Posted by: Ben | Feb 3, 2013 2:26:06 PM

The term "irresponsible reproduction" is redundant. In these decades characterized by depletion of natural resources, global warming and species extinction, all reproduction by humans is irresponsible.

Of course, you get big tax deductions in the USSA for acting irresponsibly.

Posted by: Jimbino | Feb 3, 2013 3:17:14 PM

Yes, this is the gist of the argument. It is getting a lot of press as a novel argument, but it is almost identical to the argument that won in the Hernandez v. Roblez, the New York opinion upholding the traditional definition of marriage on rational basis grounds in 2006 (before the NY legislature amended the statute to allow same-sex marriage).

Posted by: Wondering | Feb 3, 2013 3:32:26 PM

As Wondering mentions, this was indeed the linchpin of the New York Court of Appeals' opinion, written by Judge Robert Smith. I know Bob Smith from my Paul, Weiss days. Brilliant guy. And I remember thinking at the time: "Well, if that's the best HE can come up with, there really isn't much to justify these laws."

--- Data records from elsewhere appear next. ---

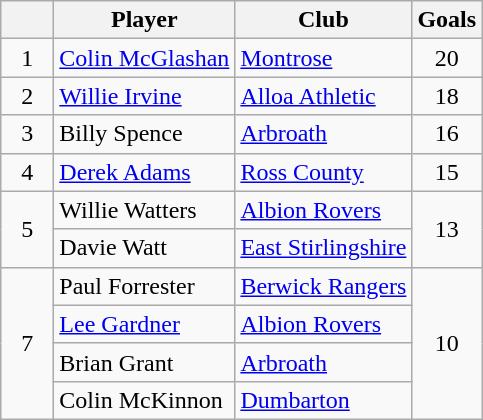
Brian Grant (144, 362)
Lee Gardner (144, 324)
Billy Spence (144, 134)
Willie Watters (144, 210)
1 (28, 58)
Paul Forrester (144, 286)
Colin McGlashan (144, 58)
Davie Watt (144, 248)
10 (447, 343)
East Stirlingshire (324, 248)
Derek Adams (144, 172)
Willie Irvine (144, 96)
Goals (447, 20)
Club (324, 20)
Alloa Athletic (324, 96)
Dumbarton (324, 400)
20 (447, 58)
Berwick Rangers (324, 286)
13 (447, 229)
Player (144, 20)
4 (28, 172)
18 (447, 96)
15 (447, 172)
5 (28, 229)
2 (28, 96)
Ross County (324, 172)
3 (28, 134)
7 (28, 343)
16 (447, 134)
Colin McKinnon (144, 400)
Montrose (324, 58)
Provide the (X, Y) coordinate of the cell's center where the given text is located.  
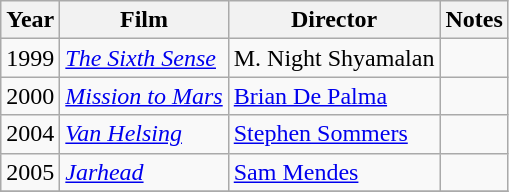
Film (144, 20)
Jarhead (144, 172)
1999 (30, 58)
Notes (474, 20)
The Sixth Sense (144, 58)
Van Helsing (144, 134)
M. Night Shyamalan (334, 58)
Mission to Mars (144, 96)
2005 (30, 172)
Director (334, 20)
Stephen Sommers (334, 134)
Year (30, 20)
Sam Mendes (334, 172)
2004 (30, 134)
Brian De Palma (334, 96)
2000 (30, 96)
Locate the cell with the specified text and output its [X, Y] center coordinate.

Posted by: Michael J.Z. Mannheimer | Feb 3, 2013 9:20:34 PM

And, the NY case involved a longstanding marriage law, not a law from the late 1990s that specifically targeted same sex marriages, and in this case still involves the couples in question having state benefits.

The dissent in the NY case cited is also recommended, including how blocking SSM harms the children in same sex families, including in ways that "burden or drain society," some children apparently more worthy of protection than others.

Posted by: Joe | Feb 4, 2013 11:16:14 AM

For an excellent scholarly discussion of this arguments and its problems, see Kerry Abrams and Peter Brooks, Marriage as a Message: Same-Sex Couples and the Rhetoric of Accidental Procreation, 21 YALE JOURNAL OF LAW & HUMANITIES 1 (2009).